Ya esta mañana, mientras los operarios instalaban la estatua ecuestre de Franco (la que fue decapitada mientras estaba en un almacén municipal después de haber sido retirada de Montjuïc) y la escultura de la Victoria que formó parte del obelisco de la Diagonal, un hombre les ha lanzado huevos. Los vigilantes de seguridad lo han retenido y la Guàrdia Urbana lo ha identificado. Los trabajadores municipales ya han limpiado las piezas para la inauguración de esta tarde, en la que no asistirán ni CiU ni ERC. Las dos estatuas conforman la polémica exposición.

El grupo de CiU en el Ayuntamiento de Barcelona no ha acudido a la exposición y ha considerado la exhibición de las estatuas "un despropósito". El portavoz convergente en el Ayuntamiento, Joaquim Forn, ha criticado la "banalización de un lugar tan emblemático como el Born". Forn ha denunciado: "No estamos en contra de hacer perdagogía de lo que representó el franquismo pero no hace falta colocar una escultura, que costó mucho sacar del castillo de Montjuïc, de la persona que encarna la represión que sufrieron muchos catalanes".

La estatua ecuestre de Franco, con una bandera estelada.
La estatua ecuestre de Franco, con una bandera estelada.

Forn ha recordado que en la última Comisión de Derechos Sociales, Cultura y Deportes los votos en contra de Barcelona en Comú y el PSC, y la abstención de Ciutadans, PP y la CUP impidieron la aprobación de la proposición de CiU que reclamaba al gobierno reconsiderar la exhibición de estas esculturas en la vía pública. El primer teniente de alcalde, Gerardo Pisarello, contestó en septiembre con contundencia a los reproches del regidor convergente y le espetó que no acepta "ninguna lección sobre memoria histórica de un partido que permitió la simbología franquista en las Tierras del Ebro y el cierre del Memorial Democrático. ¿Qué han hecho ustedes sobre el franquismo?", les preguntó.

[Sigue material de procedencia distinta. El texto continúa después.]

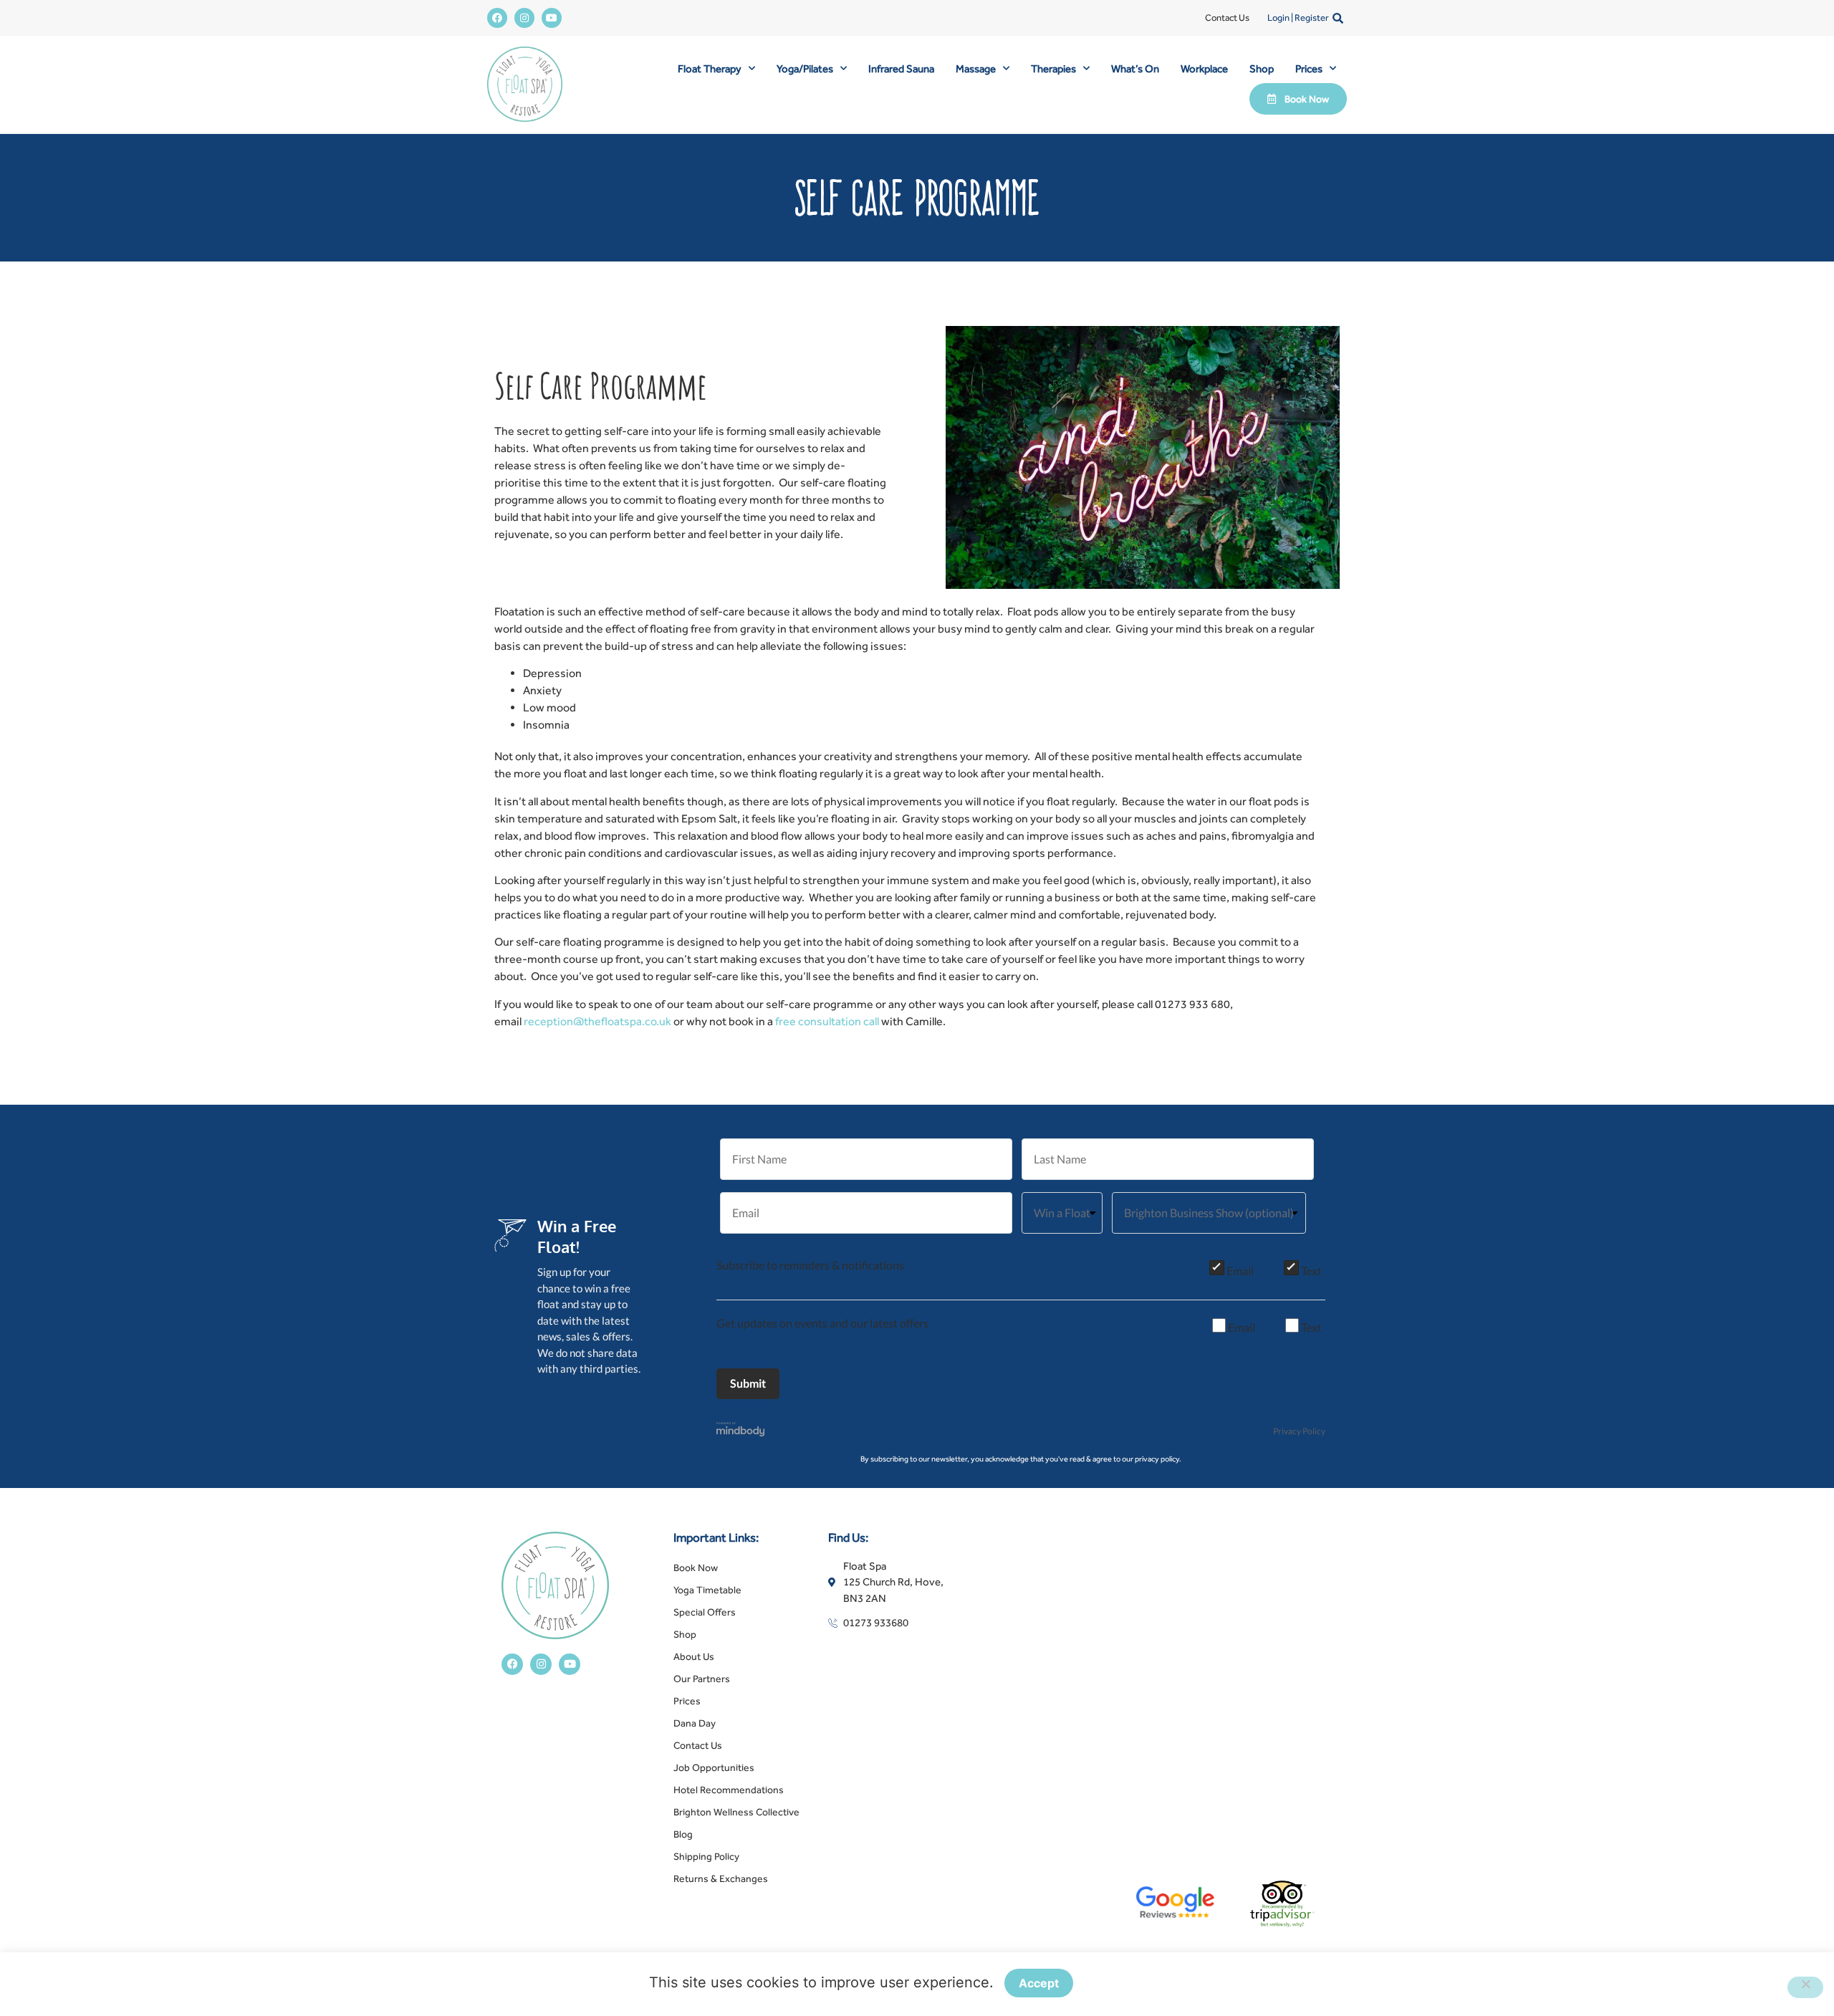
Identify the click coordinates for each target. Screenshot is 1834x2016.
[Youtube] (552, 18)
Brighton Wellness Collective (736, 1812)
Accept (1039, 1983)
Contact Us (1227, 17)
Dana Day (694, 1723)
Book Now (695, 1567)
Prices (1308, 68)
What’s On (1135, 68)
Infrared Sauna (901, 68)
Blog (683, 1834)
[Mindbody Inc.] (740, 1431)
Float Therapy (709, 68)
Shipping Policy (706, 1856)
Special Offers (704, 1612)
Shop (1261, 68)
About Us (693, 1656)
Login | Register (1298, 17)
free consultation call (827, 1021)
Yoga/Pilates (805, 68)
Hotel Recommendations (728, 1789)
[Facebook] (497, 18)
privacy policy (1157, 1458)
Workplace (1204, 68)
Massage (976, 68)
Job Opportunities (713, 1767)
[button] (1338, 18)
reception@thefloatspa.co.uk (597, 1021)
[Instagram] (524, 18)
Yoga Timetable (707, 1589)
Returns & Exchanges (720, 1878)
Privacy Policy (1299, 1431)
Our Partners (701, 1678)
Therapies (1053, 68)
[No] (1805, 1987)
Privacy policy (1135, 1983)
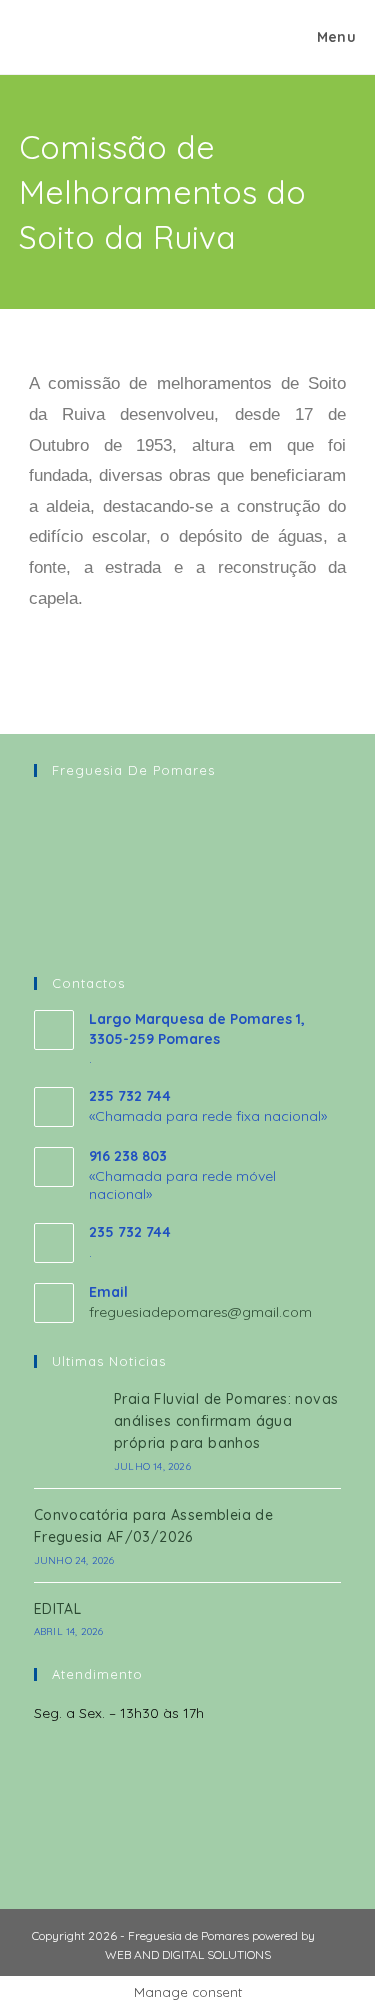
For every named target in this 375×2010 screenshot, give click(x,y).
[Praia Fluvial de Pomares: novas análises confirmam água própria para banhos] (68, 1430)
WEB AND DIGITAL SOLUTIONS (188, 1954)
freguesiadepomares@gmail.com (200, 1312)
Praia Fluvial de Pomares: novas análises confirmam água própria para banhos (226, 1421)
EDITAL (57, 1609)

Por su parte, Alberto Fernández Díaz, presidente del grupo popular en el Ayuntamiento, ha considerado "innecesaria" la polémica y ha criticado: "Mientras Xavier Trias y ERC pretendían que el Born fuese la zona cero del independentismo, ahora la alcaldesa Colau quiere convertirlo en la zona cero del guerracivilismo". Fernández Díaz ha pedido que Colau "deje de confrontar, dividir y agitar".

ERC tampoco ha acudido a la inauguración de la exposición. El portavoz independentista, Jordi Coronas, ha sentenciado: “Las estatuas las queremos en el almacén o en un museo pero no en el espacio público”. Coronas ha recordado que la exposición ha dividido las asociaciones de víctimas del franquismo y ha pedido al gobierno de Colau que “evite ruidos innecesarios y se dedique a gestionar bien”.

Por otro lado, la Síndica de Greuges de Barcelona, Maria Assumpció Vilà, ha abierto una investigación para averiguar la motivación y justificación de la exposición. Vilà ha recibido dos quejas, una de ellas firmadas por 9.500 personas en la plataforma Change.org. En esta última se asegura que la exposición “es una ofensa para muchos catalanes” y considera que el dinero que cuesta la exposición “se podría destinar a becas comedor”.